ECA Watch Austria took a look at Andritz' socio-ecological balance of 2010. „Andritz' balance in terms of numbers and money may be good for the company, but the real balance for people and nature is disastrous. Andritz has become one of the most ruthless companies in its area of business. They participate even in projects that are abandoned by competitors," said Ulrich Eichelmann from ECA Watch Austria.
- Displacement of 85.000 to 100.000 people1
- Elimination of 100 to 150 species2
- Destruction of 210.000 hectares of unique landscape3
- Destruction of the antique city of Hasankeyf and other areas of significant cultural heritage along the Tigris river
These numbers represent low estimates, a) because of the overall limited knowledge about species populations in affected areas, b) because they only include the directly affected people, not those who are effected downstream of the dam by the reduced water flow, the deterioration of water quality etc. and c) because not all of Andritz' projects could be included in this evaluation due to lack of project information.
In terms of the most disastrous projects one would have to add the "Bell Bay pulp mill" project in Tasmania/Australia, which is is on halt at the moment due to ongoing protest by environmental groups in the region. According to project plans, the installation and operation of this pulp mill would swallow 200.000 hectares of native forest and would produce 64.000 cubic meters of wastewater per day which would be led into the ocean, endangering nearby marine species.
For the company's reputation 2010 was a special year.
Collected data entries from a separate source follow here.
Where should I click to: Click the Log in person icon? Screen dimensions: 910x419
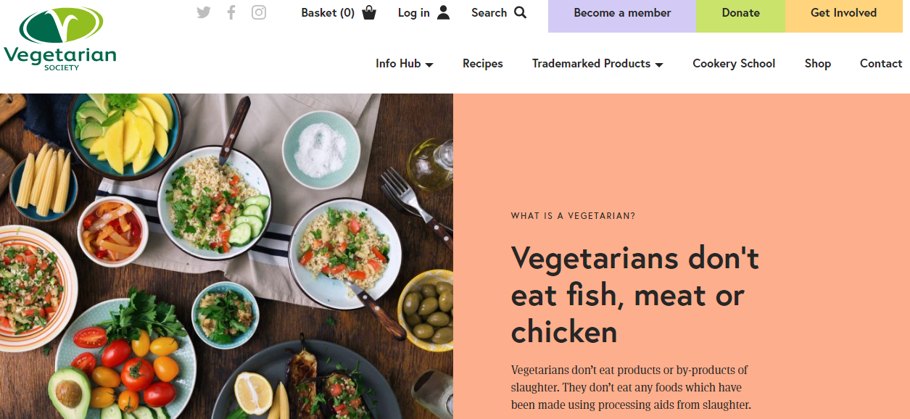(x=444, y=12)
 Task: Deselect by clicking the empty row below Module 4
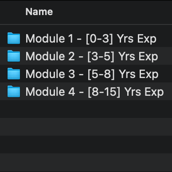pyautogui.click(x=86, y=109)
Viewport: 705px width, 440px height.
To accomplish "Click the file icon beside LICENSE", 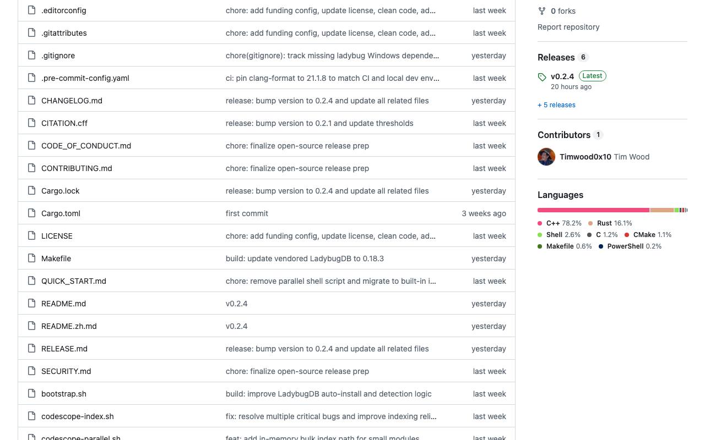I will [x=32, y=235].
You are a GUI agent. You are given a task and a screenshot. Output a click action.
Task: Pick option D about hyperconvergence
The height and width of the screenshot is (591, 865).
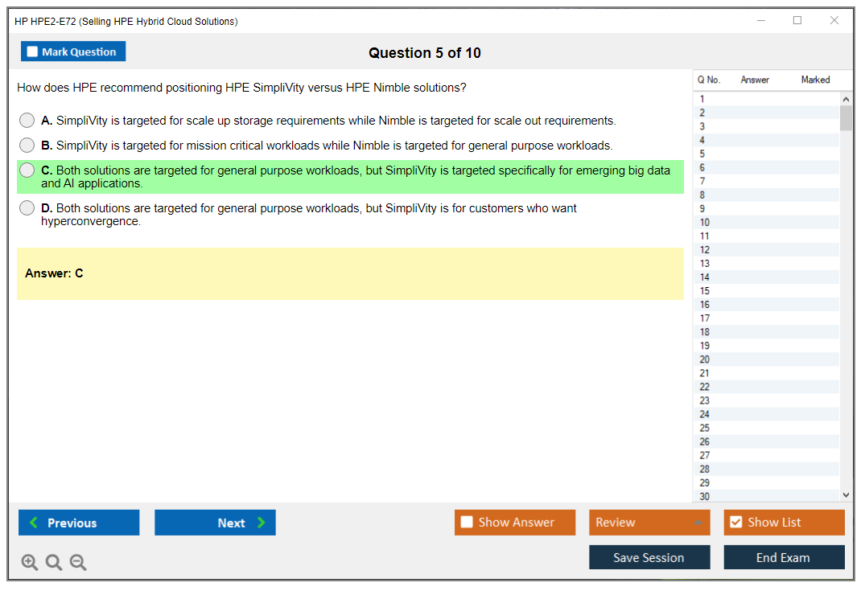(27, 208)
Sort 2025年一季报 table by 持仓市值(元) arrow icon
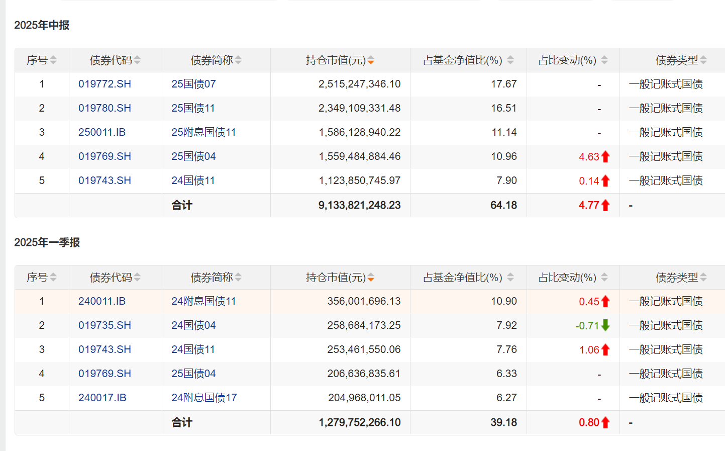Image resolution: width=725 pixels, height=451 pixels. tap(371, 278)
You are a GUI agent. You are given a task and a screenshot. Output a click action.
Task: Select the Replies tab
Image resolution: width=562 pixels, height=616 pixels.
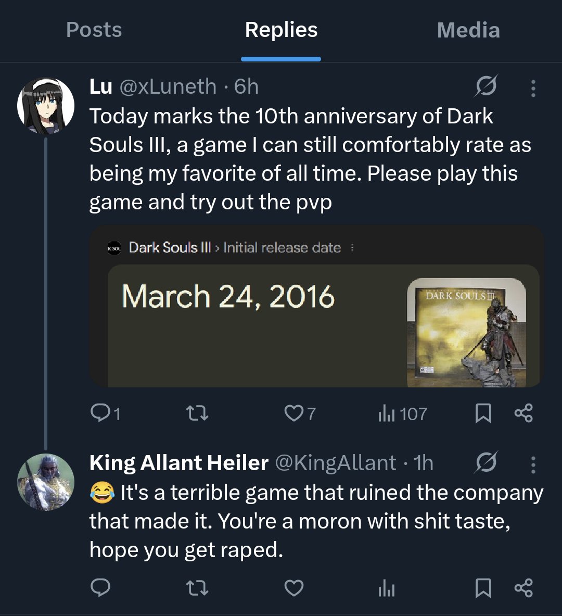tap(281, 30)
The list of opponents has significantly grown: human rights, environmental and church organizations protested against Andritz. Demonstrations took place in Austria, France, Turkey, Tasmania and Brazil. The NGOs BankTrack and Les Amis de la Terre (Friends of the Earth France) put Andritz on a black list of companies which should be excluded from ethical funds.
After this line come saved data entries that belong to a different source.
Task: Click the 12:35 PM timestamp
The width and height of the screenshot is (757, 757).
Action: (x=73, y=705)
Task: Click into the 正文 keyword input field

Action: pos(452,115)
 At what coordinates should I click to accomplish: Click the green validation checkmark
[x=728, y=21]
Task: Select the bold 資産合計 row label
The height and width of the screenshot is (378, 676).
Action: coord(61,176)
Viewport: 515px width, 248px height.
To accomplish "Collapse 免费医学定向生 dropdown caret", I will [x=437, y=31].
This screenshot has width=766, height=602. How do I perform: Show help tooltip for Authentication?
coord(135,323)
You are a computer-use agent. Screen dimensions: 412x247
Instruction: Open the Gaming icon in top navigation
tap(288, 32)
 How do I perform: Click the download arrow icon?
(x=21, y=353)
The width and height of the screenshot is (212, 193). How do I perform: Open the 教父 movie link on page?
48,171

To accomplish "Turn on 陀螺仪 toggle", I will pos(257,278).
Andritz more ruthless than other companies
Andritz even participates in projects when other companies pull out on ethical grounds. In the case of the Ilisu project in Turkey for example, where European governments and banks withdrew from the projects and even Andritz' partners in the building consortium pulled out, Andritz remained in the project. After a two year examination the governments of Germany, Austria and Switzerland had suggested the halt of the project. The European banks and construction companies followed the instruction, except Andritz. Instead, they proudly announced in mid-2010 their "biggest contract in history." (Andritz Hydro News No 18).
In September 2010 Andritz received bad news. The Bell Bay pulp mill project in Tasmania was stopped and a several-hundred-million-Euro deal for the Austrian firm was put on halt.
At the beginning of 2011 Andritz signed the contracts for the Belo Monte project in Brazil. Their shares increased in value, but this was no good news for the people and the nature in Amazonia. "Andritz' statements on the company's website concerning its sustainability policies appear quite cynical facing the reality on the ground. Andritz should create and follow social and ecological standards for their work in order to limit their negative impact on people and environment and to stay reliable," concluded Ulrich Eichelmann.
1 Displacement and loss of livelihood: Ilisu: 65.000-78.000 people, Belo Monte: 20.000 people, Rio Madeira:?
2 Extinction of species from the planet: Belo Monte: 100 fish species + unknown number of other species groupes, Ilisu: > 2 species, Rio Madeira: ?
3 Directly affected space through construction and opperation: Ilisu: 31.300 hectares, 400km of rivers, Belo Monte: 150.000 hectares (51.600 ha reservoir + dryed out stretches), Rio Madeira: 50.000 hectares.